What to produce => The complete set of records below must be repeated precisely as given.

Stored items from a collection:
★ ★ ★

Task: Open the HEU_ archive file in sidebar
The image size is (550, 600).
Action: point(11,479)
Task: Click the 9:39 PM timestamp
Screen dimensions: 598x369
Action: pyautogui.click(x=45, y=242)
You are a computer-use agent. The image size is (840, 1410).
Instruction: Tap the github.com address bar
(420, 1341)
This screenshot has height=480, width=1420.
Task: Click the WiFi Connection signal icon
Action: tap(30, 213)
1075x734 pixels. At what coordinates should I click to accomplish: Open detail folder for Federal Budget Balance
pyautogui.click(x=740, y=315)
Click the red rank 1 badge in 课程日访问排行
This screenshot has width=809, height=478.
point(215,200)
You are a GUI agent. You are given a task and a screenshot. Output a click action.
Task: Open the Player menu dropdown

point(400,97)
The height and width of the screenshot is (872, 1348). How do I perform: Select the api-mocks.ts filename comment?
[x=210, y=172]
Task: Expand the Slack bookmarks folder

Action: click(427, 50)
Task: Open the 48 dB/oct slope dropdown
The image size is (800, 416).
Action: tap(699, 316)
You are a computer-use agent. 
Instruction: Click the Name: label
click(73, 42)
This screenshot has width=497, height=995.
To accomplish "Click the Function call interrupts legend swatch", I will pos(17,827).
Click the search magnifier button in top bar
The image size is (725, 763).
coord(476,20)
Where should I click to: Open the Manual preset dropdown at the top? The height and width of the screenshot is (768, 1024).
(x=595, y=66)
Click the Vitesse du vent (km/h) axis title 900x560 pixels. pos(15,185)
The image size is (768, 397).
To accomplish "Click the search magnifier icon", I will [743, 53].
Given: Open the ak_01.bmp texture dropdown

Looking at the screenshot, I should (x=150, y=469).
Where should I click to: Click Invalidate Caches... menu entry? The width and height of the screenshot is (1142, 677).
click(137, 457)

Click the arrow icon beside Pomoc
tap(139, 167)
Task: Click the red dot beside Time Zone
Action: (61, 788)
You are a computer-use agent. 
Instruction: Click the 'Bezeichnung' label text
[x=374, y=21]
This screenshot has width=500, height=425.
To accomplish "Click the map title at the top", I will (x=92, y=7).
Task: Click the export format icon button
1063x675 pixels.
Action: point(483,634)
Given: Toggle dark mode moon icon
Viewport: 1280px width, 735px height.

★ ★ ★

Exercise result =>
Task: Open the HEU_ archive file in sidebar
The image size is (550, 600).
Action: point(11,479)
Task: Click the 9:39 PM timestamp
Screen dimensions: 598x369
Action: pyautogui.click(x=45, y=242)
You are a computer-use agent. The image size is (840, 1410).
Instruction: Tap the github.com address bar
(420, 1341)
This screenshot has height=480, width=1420.
Task: Click the WiFi Connection signal icon
Action: tap(30, 213)
1075x734 pixels. At what coordinates should I click to accomplish: Open detail folder for Federal Budget Balance
pyautogui.click(x=740, y=315)
Click the red rank 1 badge in 课程日访问排行
This screenshot has width=809, height=478.
point(215,200)
You are a GUI agent. You are given a task and a screenshot. Output a click action.
Task: Open the Player menu dropdown

point(400,97)
The height and width of the screenshot is (872, 1348). How do I perform: Select the api-mocks.ts filename comment?
[x=210, y=172]
Task: Expand the Slack bookmarks folder

Action: click(427, 50)
Task: Open the 48 dB/oct slope dropdown
The image size is (800, 416).
Action: tap(699, 316)
You are a computer-use agent. 
Instruction: Click the Name: label
click(73, 42)
This screenshot has width=497, height=995.
To accomplish "Click the Function call interrupts legend swatch", I will pos(17,827).
Click the search magnifier button in top bar
The image size is (725, 763).
coord(476,20)
Where should I click to: Open the Manual preset dropdown at the top? The height and width of the screenshot is (768, 1024).
(x=595, y=66)
Click the Vitesse du vent (km/h) axis title 900x560 pixels. pos(15,185)
The image size is (768, 397).
To accomplish "Click the search magnifier icon", I will [743, 53].
Given: Open the ak_01.bmp texture dropdown

Looking at the screenshot, I should (x=150, y=469).
Where should I click to: Click Invalidate Caches... menu entry? The width and height of the screenshot is (1142, 677).
click(137, 457)

Click the arrow icon beside Pomoc
tap(139, 167)
Task: Click the red dot beside Time Zone
Action: (61, 788)
You are a computer-use agent. 
Instruction: Click the 'Bezeichnung' label text
[x=374, y=21]
This screenshot has width=500, height=425.
To accomplish "Click the map title at the top", I will (x=92, y=7).
Task: Click the export format icon button
1063x675 pixels.
Action: point(483,634)
Given: Toggle dark mode moon icon
Viewport: 1280px width, 735px height.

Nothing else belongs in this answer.